What makes CodeCrypter different from other encryptors is not the algorithm (Ward's machine-coded AES at the moment, but watch the thread...), but that the decryption key is not stored anywhere, but instead extracted at runtime from the user environment, using a function, macro, UDF, dll call, or whatever else you can think of (password query, hardware ID, server response, @year&@mon (=automatic expiry), or a combination of several encryption keys).

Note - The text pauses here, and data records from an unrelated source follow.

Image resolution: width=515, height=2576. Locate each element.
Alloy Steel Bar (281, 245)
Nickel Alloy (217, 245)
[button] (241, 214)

So the code will always be decrypted, but produces utter garbage unless whatever your function/macro/etc returns from its current environment exactly matches whatever was used at the time of encryption (you can specify this explicitly; it doesn't have to be the machine you happen to be encrypting on).

The basic scenario is an office computer running a CodeCrypted script with admin privileges to receive system-info (for the decryption key) that an ordinary user cannot access on that machine. If an employee then copies that code and takes it home for personal use or for selling on to third parties, it won't work anywhere else (even with admin privileges elsewhere), because the retrieved environment specs will always be different. So the strength of the encryption algo is unimportant. The only weakness is physical access to the sanctioned machine/work environment; if a thief steals the workstation itself and takes it apart to retrieve the motherboard serial number (if that's what was used), or a hacker blackmails the sysadmin with what happened with the goat at the Xmas office party last year, all is lost. The point is (as @jchd pointed out) to raise the bar so the h/cracking effort is no longer worth the reward.